2017 wildfire in Okanogan-Wenatchee National Forest, Washington, US

The Jack Creek Fire was a wildfire in the Alpine Lakes Wilderness of the Okanogan-Wenatchee National Forest in Washington, approximately 15 miles southwest of Leavenworth, Washington in the United States. It was started by a lightning strike on August 11, 2017. The fire burned a total of 4606 acre.

==Incidents==

===August===

The Jack Creek Fire was started by a lightning strike on August 11, 2017, about 15 miles southwest of Leavenworth, Washington in the Alpine Lakes Wilderness in the Okanogan-Wenatchee National Forest. The lightning was caused by a cold frontal passage that tracked through the area. It remained dormant for weeks, only growing to 7 acre before it burned into receptive fuels and grew.

===September===

By September 3, the fire had grown to approximately 700 acre due to warm temperatures and low humidity. On September 11, the fire made a run, growing to 1600 acre by expanding into the Stuart Lake and Eightmile drainages.

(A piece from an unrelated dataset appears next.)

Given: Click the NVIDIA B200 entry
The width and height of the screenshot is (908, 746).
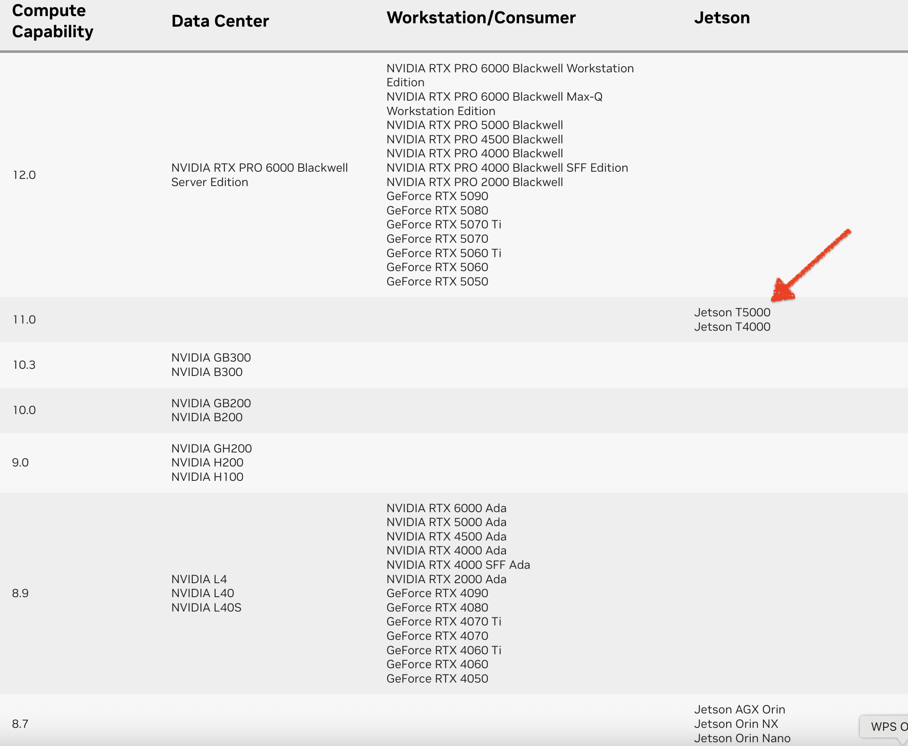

The fire caused the United States Forest Service to close a number of areas in the impacted recreational areas, including Colchuck Lake, Meadow Creek, Snowwall, Blackjack Ridge, Jack Ridge, Eightmile, Stuart Lake, Van Epps and Trout Lake trails. Select trails reopened on September 26. By that day, the fire had grown to 3724 acre and as zero percent contained. By the end of the month, the fire burned a total of 4606 acre.

==Effects/Impacts==

In October 2017, the Central Washington Burned Area Emergency Response completed an assessment of the burned area, and requested $12,385 for emergency treatments, primarily due to soil erosion and post-fire flooding concerns. An estimated four miles of trails along Jack Creek, Van Epps and Eightmile drainages have increased threats of rockfalls and flooding.